Large-scale commercial culture of tilapia is limited almost exclusively to the culture of three species: Oreochromis niloticus, O. mossambica and O. aureus. Of the three tilapia species with recognized aquaculture potential, the Nile tilapia, O. niloticus, is by far the most commonly used species in fish farming.

Growout strategies for tilapia range from the simple to the very complex. Simple strategies are characterized by little control over water quality and food supply and by low fish yields. As greater control over water quality and fish nutrition are imposed, the production cost and fish yield per unit area increases. Across this spectrum, there is a progression from low to high management intensity.

In traditioanal pond culture of tilapia, proper environmental conditions are maintained by balancing the inputs of feed with the natural assimilative capacity of the pond. The pond’s natural biological productivity (algae, higher plants, zooplankton and bacteria) serves as a biological filter that converts the wastes through natural biological processes.

Increasing stocking densities places increasing demands on the production system. Additional energy inputs in the form of labor, water exchange, aeration and feeds are all required to sustain the intensive system. As pond production intensifies and feed rates increase, supplemental aeration and some water exchange are required to maintain good water quality. For densities above 1.5-kg per square meter, aeration is usually required. There is a point where the incremental returns are not worthy of the additional inputs and risks. Increasing the intensity of the system does not necessarily reflect an increase in profitability.

All tilapia production systems must provide a suitable environment to promote the growth of the aquatic crop. Critical environmental parameters include the concentrations of dissolved oxygen, un-ionized ammonia nitrogen, nitrite nitrogen, and carbon dioxide in the water. Other important parameters include nitrate concentration, pH, and alkalinity levels within the system. To produce tilapia in a cost effective manner, production systems must be capable of maintaining proper levels of these water quality variables during periods of rapid fish growth. To provide for such growth, tilapia are fed high protein pelleted diets at rates ranging from 1.0% to 30% of their body weight per day depending upon their size and species.

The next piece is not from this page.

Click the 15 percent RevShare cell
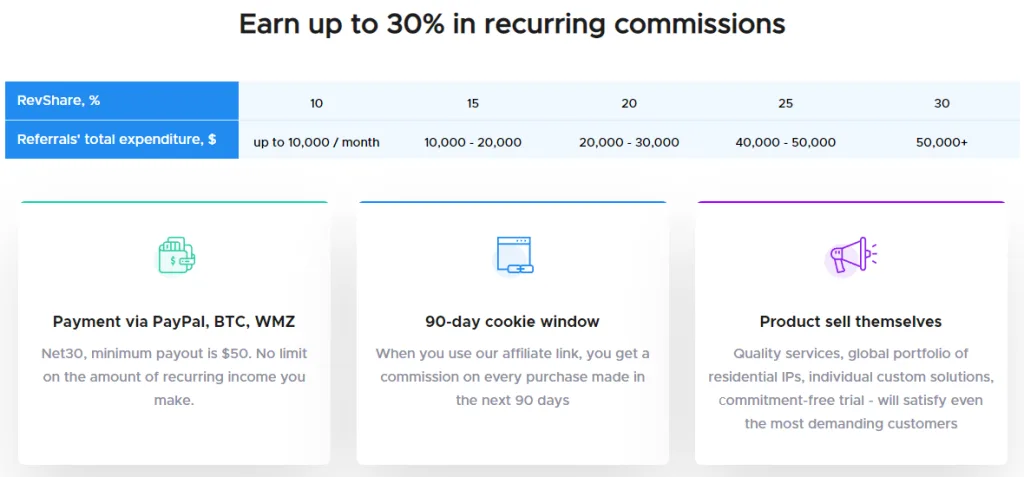 [x=472, y=103]
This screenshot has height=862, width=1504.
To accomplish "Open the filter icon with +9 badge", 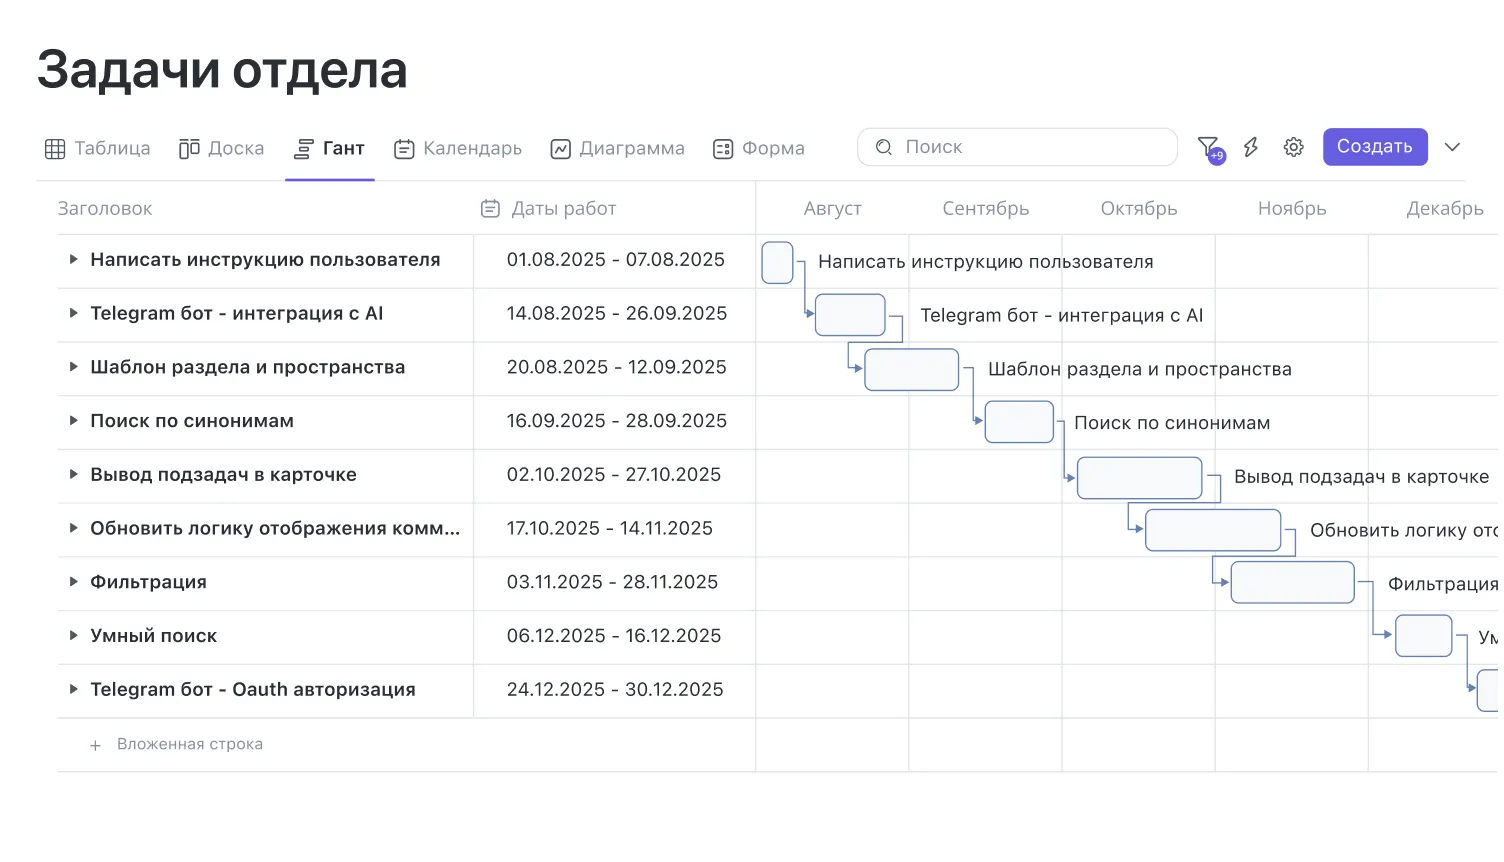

Numerous options for holding broodfish, fry, fingerlings, juveniles, sub-adult and adult tilapias are available to the prospective farmer. The options include ponds, tanks, raceways, hapas and cages. Tanks and raceways involve considerably greater expense to construct but offer greater control. They are usually used in intensive and super-intensive culture of tilapias. Ponds are much cheaper to construct and allow management to stimulate natural productivity more readily. The major drawback of pond culture of tilapias is the greater risk of uncontrolled reproduction, which will occur if certain measures are not taken to minimize this possibility. Ponds are used in extensive, semi-intensive and intensive tilapia production. Pond culture is by far the most common method being employed throughout Latin America because it is the cheapest method and also is one of the best.

Ponds are the traditional and inexpensive way to hold spawning populations of broodfish. In some parts of the world, the pond system has been made more efficient through the use of cages or net enclosures (hapas). Basically, the hapas are fine mesh net enclosures that are about 40 square meters in size and arranged into units within a larger pond. This segregates the pond into more easily managed units. On a per unit area basis, tanks are the most efficient method of collecting and raising fry, followed by hapas and simple ponds.

In aquaculture, no two situations are alike. Each project must be carefully crafted to meet the expectations of the owners, while giving diligent consideration to the limitations and strengths inherent in the proposed venture.